------ Supplied data ------

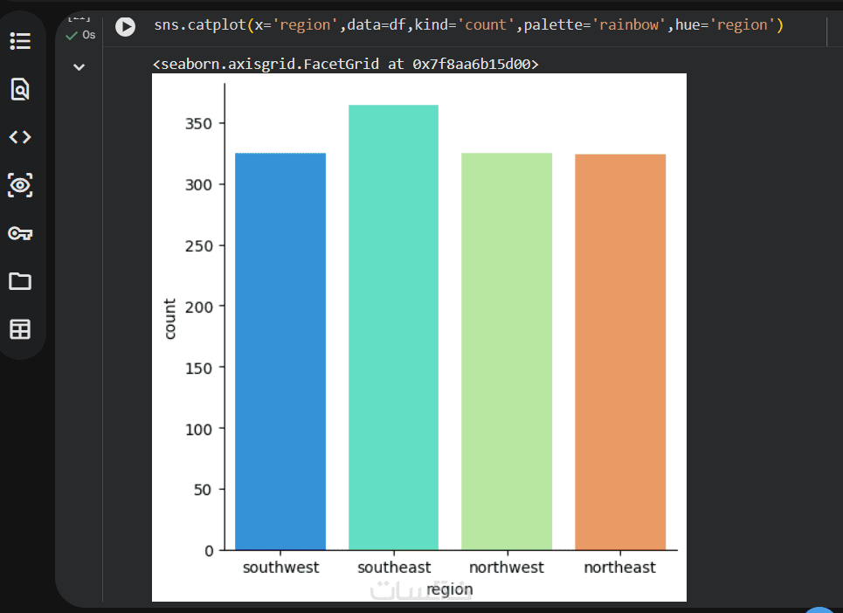Click the 'southeast' x-axis tick label
The width and height of the screenshot is (843, 613).
coord(394,568)
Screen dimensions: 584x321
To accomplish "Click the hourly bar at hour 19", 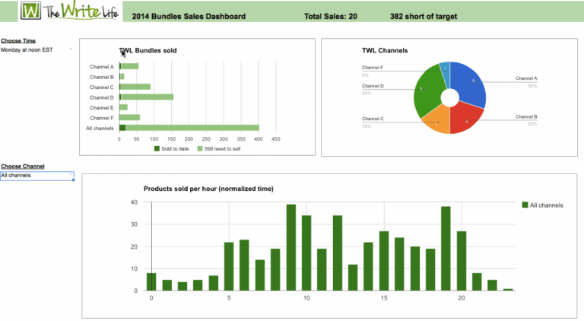I will pos(446,249).
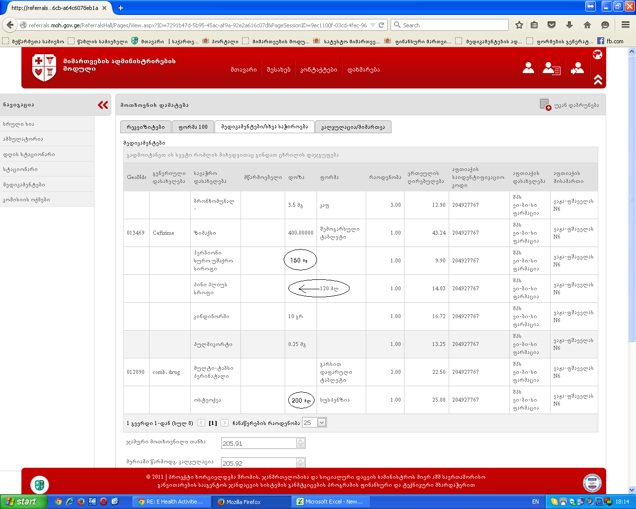This screenshot has width=636, height=509.
Task: Click the Firefox home icon
Action: (x=587, y=25)
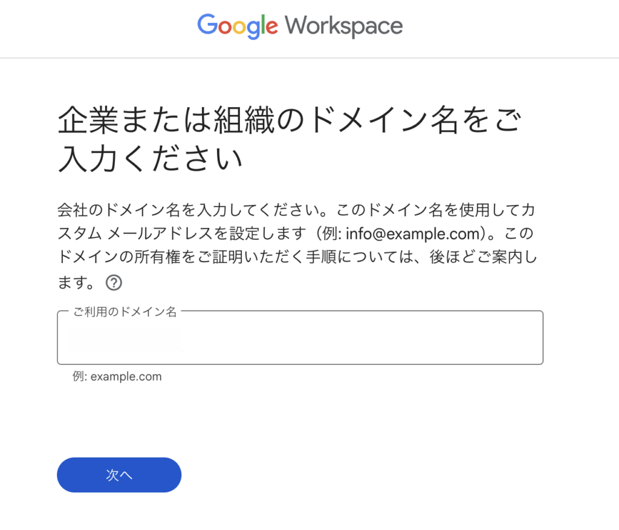Click the empty right side of domain field
619x530 pixels.
pos(423,341)
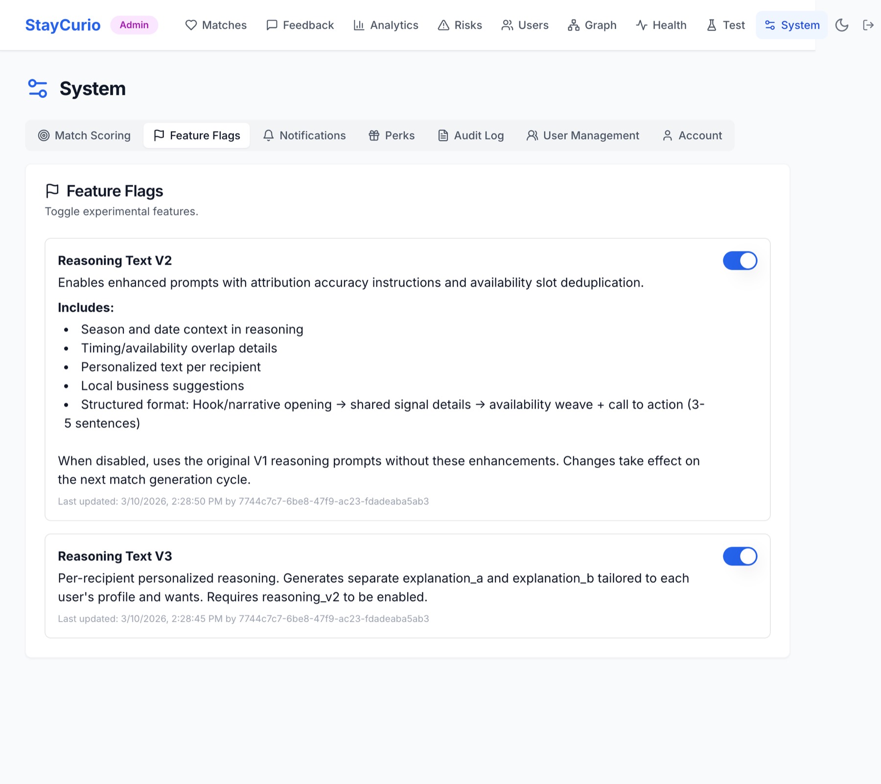This screenshot has height=784, width=881.
Task: Click the Risks warning triangle icon
Action: pyautogui.click(x=443, y=25)
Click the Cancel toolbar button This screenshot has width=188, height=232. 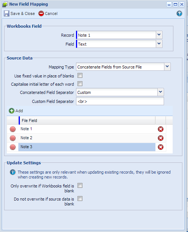pyautogui.click(x=48, y=13)
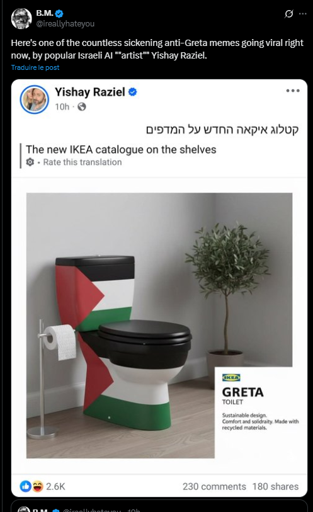Click Yishay Raziel's blue verified badge

click(132, 92)
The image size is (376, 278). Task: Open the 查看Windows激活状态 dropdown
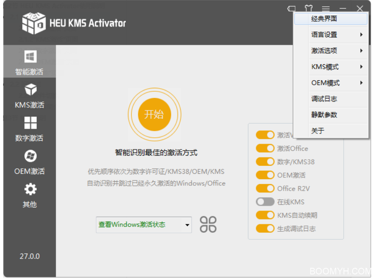coord(143,225)
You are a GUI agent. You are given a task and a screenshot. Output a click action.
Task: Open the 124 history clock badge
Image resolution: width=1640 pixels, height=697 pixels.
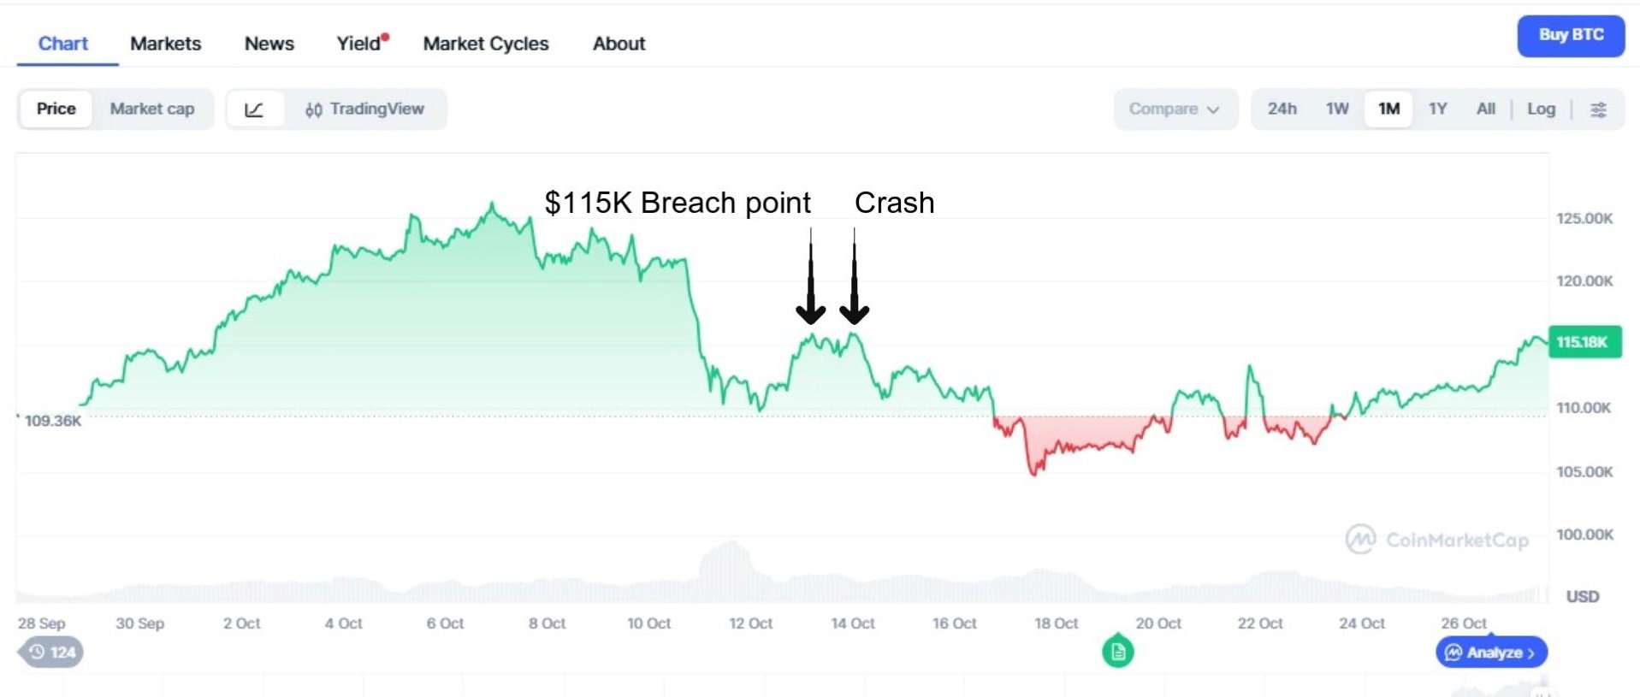tap(52, 653)
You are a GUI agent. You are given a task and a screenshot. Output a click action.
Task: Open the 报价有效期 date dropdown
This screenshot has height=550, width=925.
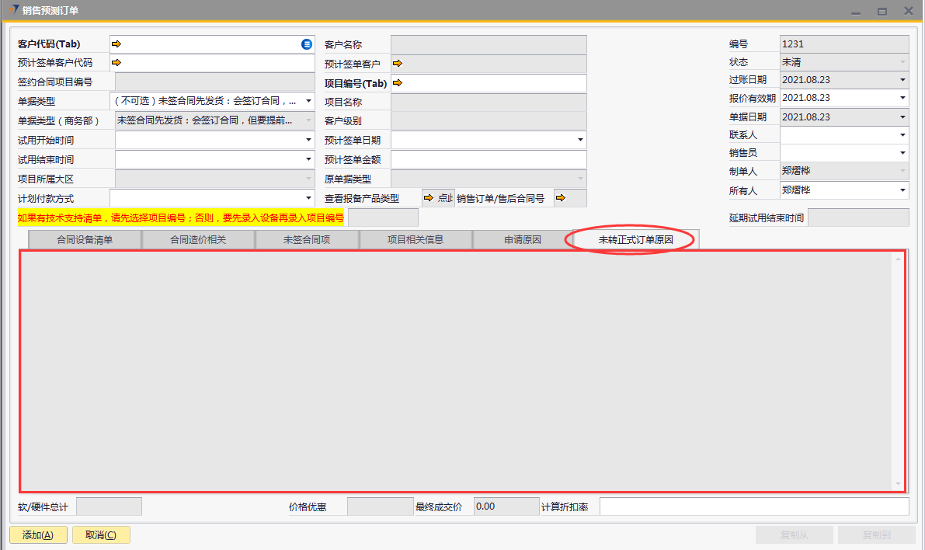pos(902,98)
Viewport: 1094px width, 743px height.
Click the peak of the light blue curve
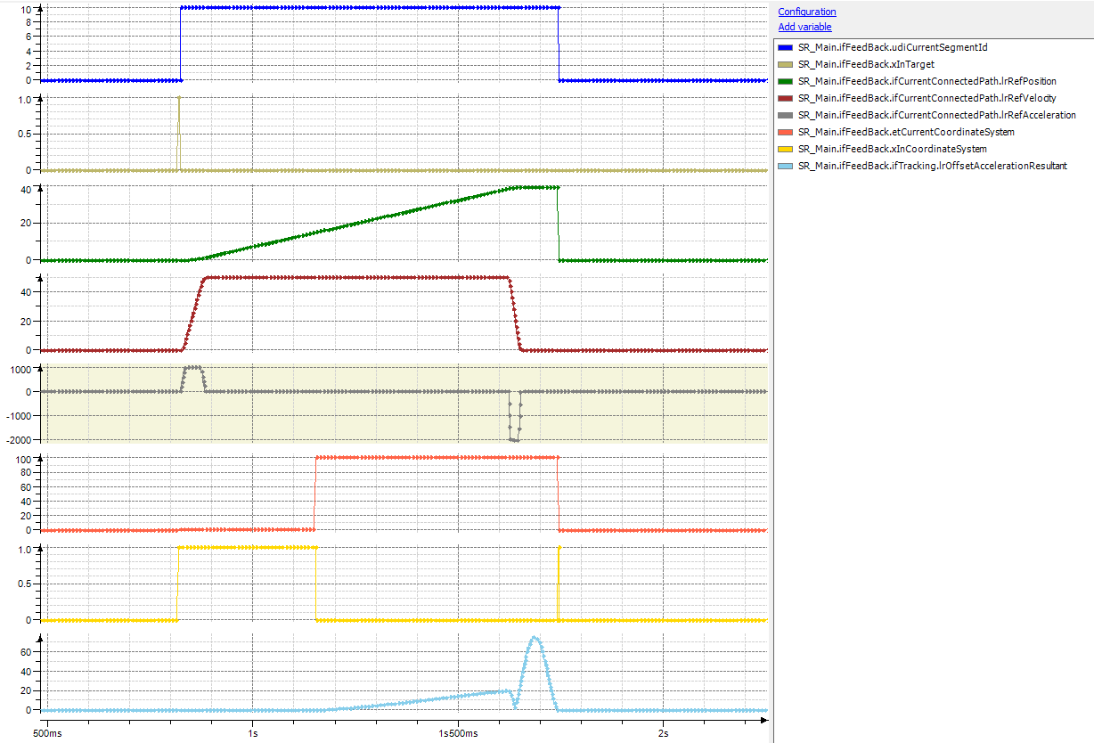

------

▶ Problem details: Look for the line that contains "Task: Open the 报价有效期 date dropdown", then please copy it and the rest of the lines through the end of the data, pictures excluded.

▶ Output for this task:
Task: Open the 报价有效期 date dropdown
This screenshot has height=550, width=925.
pos(902,98)
Viewport: 1094px width, 743px height.
Click the peak of the light blue curve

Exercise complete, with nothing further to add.